David Shaw introduced and updated our work on the Sarpo range of blight resistant potatoes. A current research strand involves treating blight-susceptible varieties of potato with dilute sea water. Results show this can suppress tuber blight and increase crop yield. A trial with a foliar feed containing phosphite (Phi-Diamond) showed suppression of foliage blight and also increased yield of tubers of blight susceptible cultivars.
|Simon White explains the replicated potato trial|
Simon White told guests about the production of Sarpo seed potato crops in North Wales and elsewhere and his ongoing project selecting new Sarpo varieties. We were pleased to introduce David Gale who is now managing sales of Sarpo seed for our new company, Sarpo Potatoes Ltd, which is owned by the Trust.
When we visited the field trial of potatoes, guests saw Sarpo blight resistance in action. Replicate plots of selected cultivars and potential cultivars were showing little or no foliage blight They stood out from plots of susceptible cultivars (dead) and of controls with only moderate resistance.
|David Shaw and Simon in the potato trial|
We were pleased to welcome some of our team of Buzzbnk Crowdfunders on the Friday. A few of these are having fun doing their own crosses and selecting for traits that interest them. This activity was common among amateur growers in the 19th century and should be pursued more often today. You never know, you might find a winner.

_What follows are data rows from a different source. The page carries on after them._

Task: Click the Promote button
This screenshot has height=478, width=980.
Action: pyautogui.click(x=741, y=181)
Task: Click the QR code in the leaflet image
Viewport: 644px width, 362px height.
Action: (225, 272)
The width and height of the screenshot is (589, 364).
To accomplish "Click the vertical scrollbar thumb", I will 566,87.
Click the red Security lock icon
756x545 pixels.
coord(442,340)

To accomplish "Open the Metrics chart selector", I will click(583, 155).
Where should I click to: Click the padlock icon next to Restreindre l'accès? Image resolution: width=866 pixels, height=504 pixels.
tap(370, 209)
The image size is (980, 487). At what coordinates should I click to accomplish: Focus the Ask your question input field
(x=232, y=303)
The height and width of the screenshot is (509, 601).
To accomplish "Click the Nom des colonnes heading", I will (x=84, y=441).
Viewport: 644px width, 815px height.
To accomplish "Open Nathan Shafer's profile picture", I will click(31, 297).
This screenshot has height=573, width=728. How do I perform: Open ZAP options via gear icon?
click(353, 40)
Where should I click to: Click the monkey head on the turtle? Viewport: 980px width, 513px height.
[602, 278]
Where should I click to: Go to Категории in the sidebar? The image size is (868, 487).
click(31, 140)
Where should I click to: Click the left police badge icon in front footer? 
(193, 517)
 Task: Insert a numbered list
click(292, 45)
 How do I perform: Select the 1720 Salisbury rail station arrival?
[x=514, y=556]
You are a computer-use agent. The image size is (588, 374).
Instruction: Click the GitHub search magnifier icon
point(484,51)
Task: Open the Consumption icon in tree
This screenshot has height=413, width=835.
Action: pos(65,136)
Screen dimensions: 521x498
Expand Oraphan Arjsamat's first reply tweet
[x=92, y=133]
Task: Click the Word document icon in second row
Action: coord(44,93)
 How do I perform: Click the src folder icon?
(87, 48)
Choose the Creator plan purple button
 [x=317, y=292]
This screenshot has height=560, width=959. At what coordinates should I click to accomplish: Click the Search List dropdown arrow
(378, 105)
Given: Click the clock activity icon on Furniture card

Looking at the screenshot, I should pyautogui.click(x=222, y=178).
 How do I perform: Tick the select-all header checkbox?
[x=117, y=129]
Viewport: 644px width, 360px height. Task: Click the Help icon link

We were pleased to welcome our own Potato Guru from Fyfe, Alan Romans. Alan told us what the Sarpo potatoes mean to him and their greater importance in the world of potatoes. He emphasised that they are a different breed of potato from those most often grown. To be grown well they need to be understood and treated differently e.g. their ability to be used early, mid-season and late and the dangers of letting them grow on too long in the autumn. Experiment!
On both days, our visitors enjoyed a potato-themed lunch made with Sarpo varieties and cooked by Café-Deli 1815. Chips made from new-season’s Blue Danube went down well, and so did the local Jones o Gymru crisps.
Sarvari Research Trust is part supported by the Supply Chain Efficiencies scheme of the Welsh Government under the European Agricultural Fund for Rural Development.